Here is the comparison view of all of my legacy models v.s. new models - the first two are corr, and the last two are corr percentile
To be clear: I think it is far too early to draw conclusions on any model’s performance until they have more than 20 resolved rounds but still find this interesting
what stands out for me for now is model performance divergency - my legacy models do tend to go up and down together, some are more stable than others, but they more or less bundle together. the new models however seem to be behaving quite differently in this aspect. For instance, for round289 my new models have more or less covered the whole spectrum, have not seen model performance spread quite so widely from my legacy bunch…
I am more or less using the same data pre-processing steps, similar algorithms, and not quite different validation setup. My guess is that the wider choice of features, and the newly available alternative targets are contributing quite heavily to this divergence.

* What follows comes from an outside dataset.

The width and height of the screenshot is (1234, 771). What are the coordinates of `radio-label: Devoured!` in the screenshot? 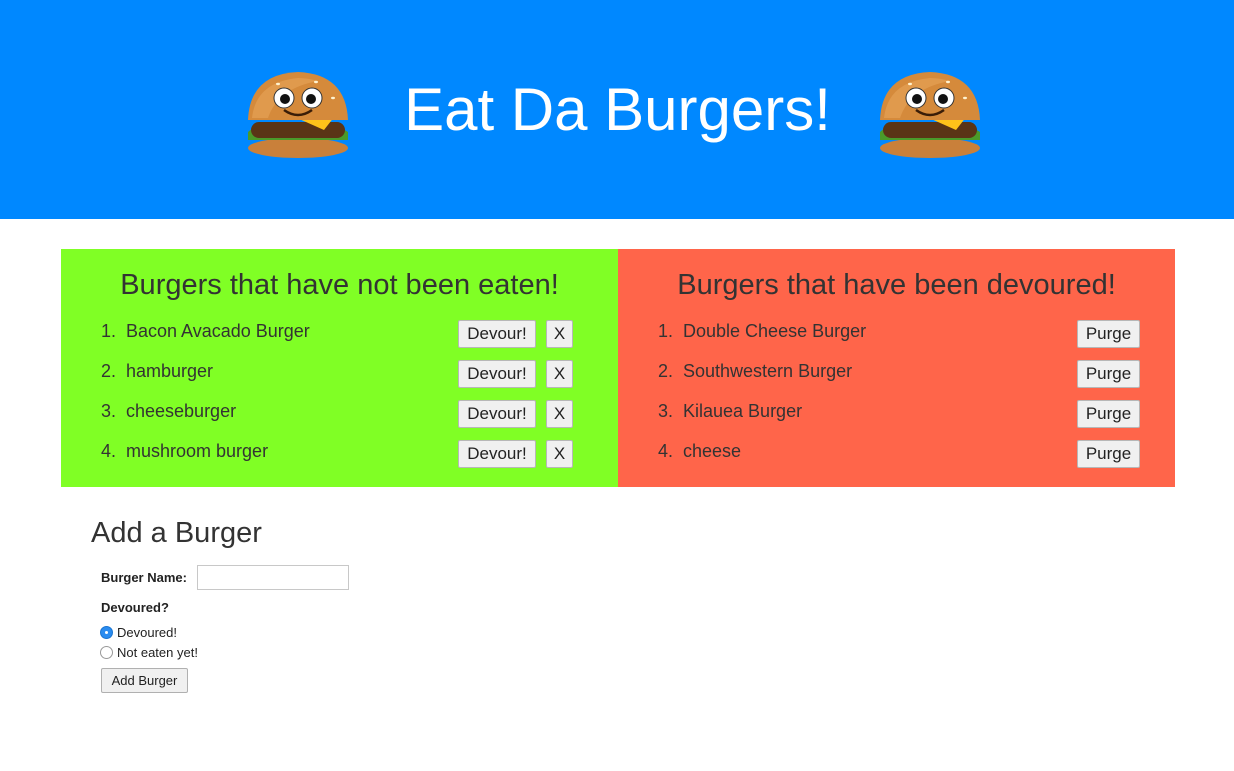 It's located at (147, 632).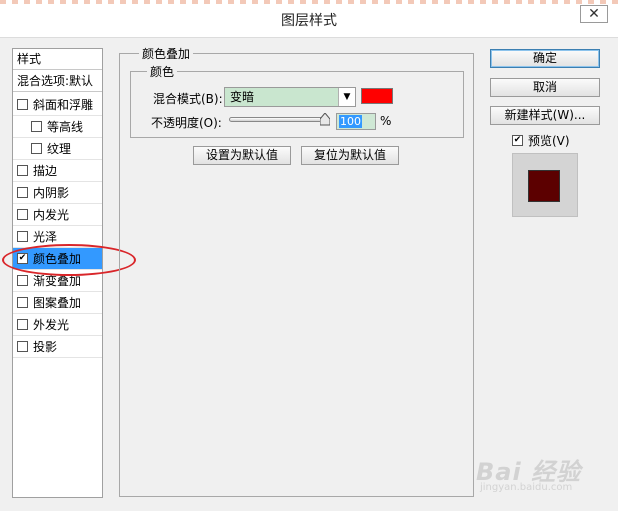 The height and width of the screenshot is (511, 618). I want to click on style-item: ✔ 颜色叠加, so click(58, 259).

I’m quite happy with the new data and have been phasing out my legacy models; the last of those I submitted 3 weeks or so ago.
Part of that is due to the size of the new data forcing me to rethink my approach, so with round 281 I took advantage of the extension to 50 models from 30 and introduced a somewhat different algorithm as well. The cumulative results are shown below:
All but one are grey, that’s just because of the way Numerai has the colour tables set up. I have 2 parameters that govern this model, one that can take one of 4 discreet integer values, the other can take 5, which results in the clustering of the tracks. These are GammaRat 31 through 50.
Around round 285 (iirc, I don’t really keep track) I took the model above and introduced a new parameter, and replaced GammaRat 11 to 30 with that. (Those had previously used the legacy model). About half have really improved, and the rest not. But that’s ok, because it’s giving me a decent view of how these parameters interact. So I’m using that info to once again redesign the underlying algorithm. Fun and games, to be sure
GammaRat 1 to 10, my last legacy models, got dropped three weeks ago and replaced with a similar algorithm to the ones above. They don’t look great, but right now it’s too early to say for sure.
nice, interesting to see how this developed.
I haven’t fully replicated all my modelling methods on the new dataset yet - with the newer data update coming, probably I will do more after December.
Nevertheless, after a few tough rounds, most of the legacy models seem to have recovered - some of them never suffered in the first place - so I am just happy seeing them running. I would definitely keep most of my new models at least for 20 rounds to see how they play out longer terms
I think a possibly underrated subject of the new data is all the new targets. I think they’ve been maybe more helpful to me than the new data itself.
My experience is that my legacy workflow has beat a similar workflow on the new data. I don’t have all the comparison data together to show, but yesterday my legacy model returned 4.8% and was 95 percentile on corr and mmc. My co-modeler burned -0.4% and was 40 percentile on corr and mmc. I’m not excited about being forced down the new data route.
Yes that is one of my observations at the moment, from my point of view seems some of the new targets are more volatile than Nomi
Not sure how much they help though, probably need a longer runway to see. For now my legacy models are out performing the new ones simply by being more stable
I have not tried only using those. I didn’t realize that there was a list of features that were “closely related” to legacy features. I remember the question being asked about which features are the old features and the answer being that none are the same because of the timing differences. Is that list published or maybe I just missed it in the original announcement?
Needs fact checking but from memory the tournament 3 month avg was around 15-20% when the new data came out and is now at 7.7%. I was around 25% when it came out and now I’m at 49%. I’m assuming that the meta model is currently dominated by models on the new data set, while I have been playing it safe and sticking with my legacy model while I see how the new data performs.
Green is staked legacy, Orange is unstaked legacy experiments, Cyan is unstaked super massive.
from the team’s October Updates
under New Feature Metadata - the “legacy” set
Legacy: 304 of the original 310 features that were carried over to the new dataset. You can use this set to achieve nearly the same model as the legacy data.